Nürnberg verliert: Klose grämt sich

Nürnberg - Wenn erwachsene Menschen vor der Kamera zu weinen anfangen, obwohl kein naher Verwandter gestorben ist, bekommen es Fernsehzuschauer zuweilen mit einem komischen Gefühl zu tun. Man ahnt ja, dass der Anlass dann zuweilen nicht so gut zur Heftigkeit der Gefühlsaufwallung passt.

Die Band „But Alive“ hat das einmal in einem Lied („Sie weinte wirklich“) vertont, das davon handelt, wie eine Kandidatin in einer Gameshow die Fassung verliert: „Wahrscheinlich ging es ums Geld und sie ist Zweite oder Dritte geworden..“

Allerdings ist Fußball keine Show (oder?), weshalb die Tränen, die dem Nürnberger Verteidiger Timm Klose am Samstag die Wangen herunterrannen, im Betrachter nur ein Gefühl auslösten: Mitleid.

Mitleid mit der tragischen Figur einer miserablen Partie, die keinen Sieger verdient hatte.
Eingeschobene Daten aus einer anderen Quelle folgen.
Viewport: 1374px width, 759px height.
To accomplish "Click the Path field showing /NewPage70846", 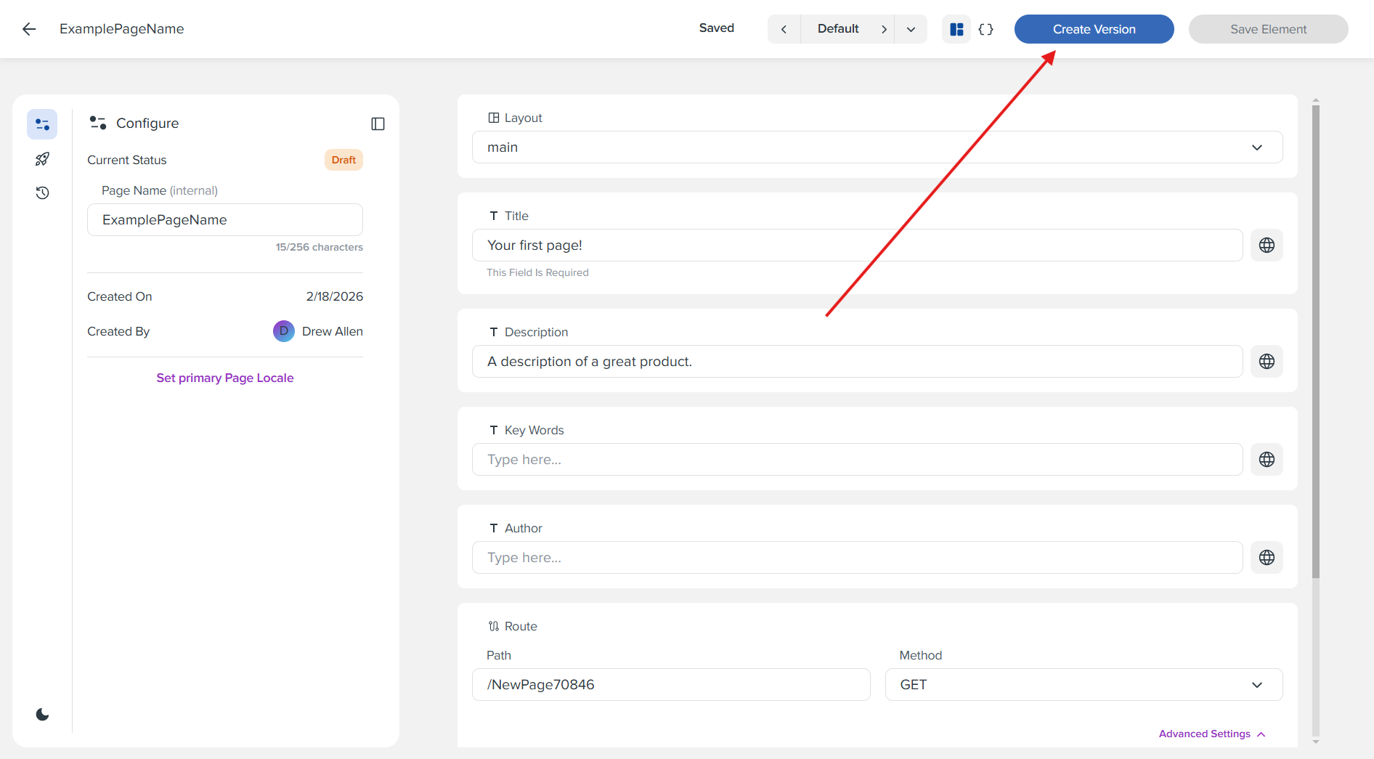I will (670, 684).
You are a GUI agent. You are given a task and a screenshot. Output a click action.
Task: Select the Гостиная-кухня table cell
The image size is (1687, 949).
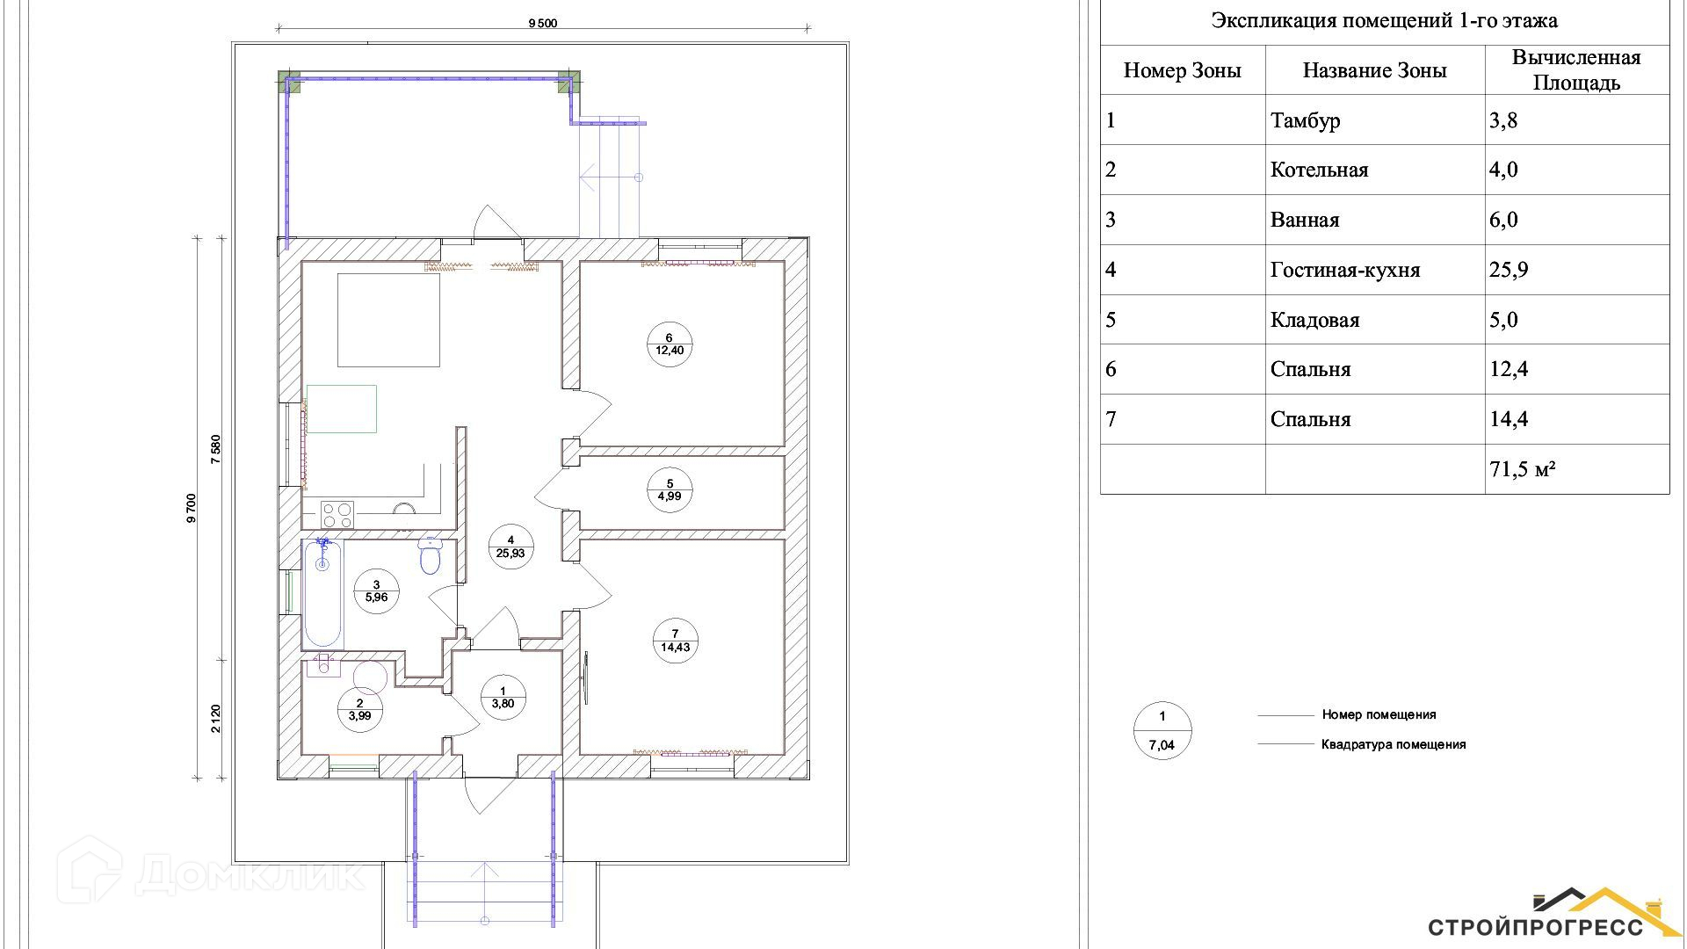1344,270
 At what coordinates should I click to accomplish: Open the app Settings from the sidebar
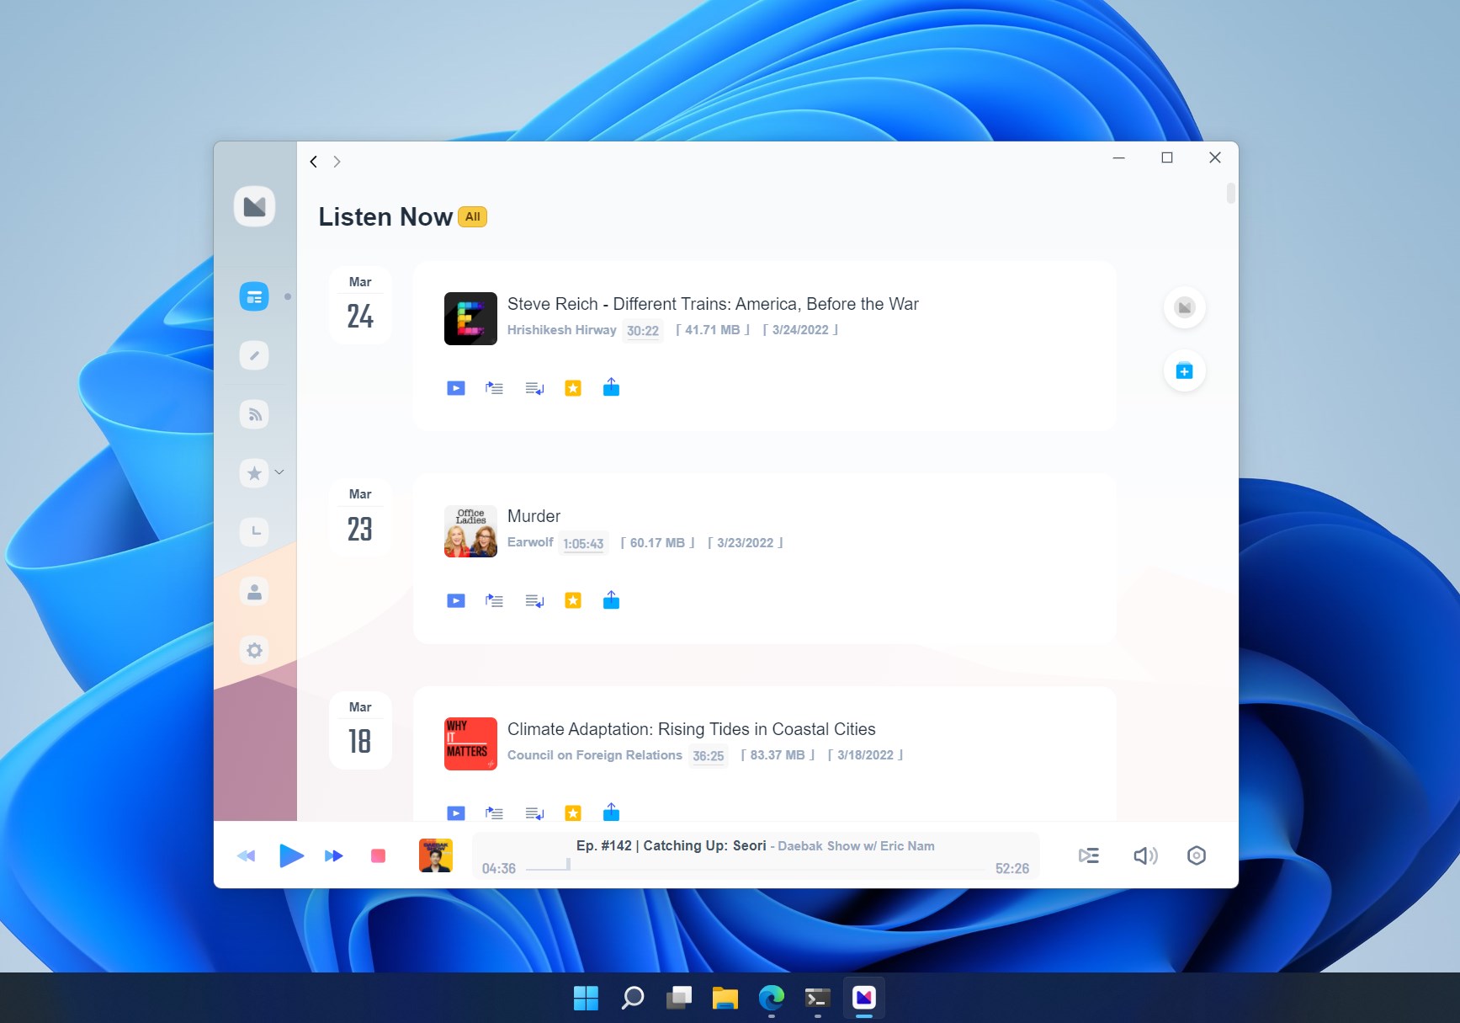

In einem Spiel, in dem der Ball 90 Minuten lang blind von A nach B gekloppt wurde, war der Deutsch-Schweizer Klose ironischerweise zum entscheidenden Mann geworden, weil er sich als einziger Nürnberger für eine spielerische Variante entschied – das allerdings im falschen Moment zur falschen Zeit.

Hecking gnadenlos

Klose, ein durchaus talentierter Innenverteidiger, köpfte in der Nachspielzeit einen langen Ball des Freiburgers Oliver Barth zurück zum eigenen Keeper, übersah in seinem Rücken aber den durchgelaufenen Jan Rosenthal. Ein Foul, ein Pfiff, ein verwandelter Elfmeter. Spiel verloren, den eigenen Klub in den Abstiegskampf katapultiert. Solche Gedanken schießen einem da durch den Kopf – selbst wenn man in der Kreisklasse vor 13 Verwandten kickt. Wie soll es da einem Erstligaprofi gehen, der vor 38.000 Fans Dienst tut und unter der Woche in 30 Interviews erzählen muss, wie wichtig gerade die nächste Partie sei. Kloses Tränen waren keine Tränen für die Kamera, sondern solche vor der Kamera.

Sie sind offenbar gerade alle ein bisschen angefressen in Nürnberg. Offenbar auch Hecking („kapitaler Bock“, „wird er mir erklären müssen“), der sich normalerweise bis zur Selbstverleugnung vor seine jungen Spieler stellt, am Samstag aber einen davon ans Kreuz nagelte, der sich zu diesem Zeitpunkt längst selbst kasteit hatte und mit den Nerven unten war.

„Es tut mir leid“, sagte Klose noch, „dass ich das ganze Spiel kaputt gemacht habe. Da macht man so einen Fehler und stürzt alle in den Abgrund. Das ist unverzeihlich.“ Abgrund? Unverzeihlich? Man kann Klose nur wünschen, dass er die 93. Minute des Samstags mittlerweile in gnädigerem Licht sieht.

Ansonsten wäre endgültig der Trainer gefordert.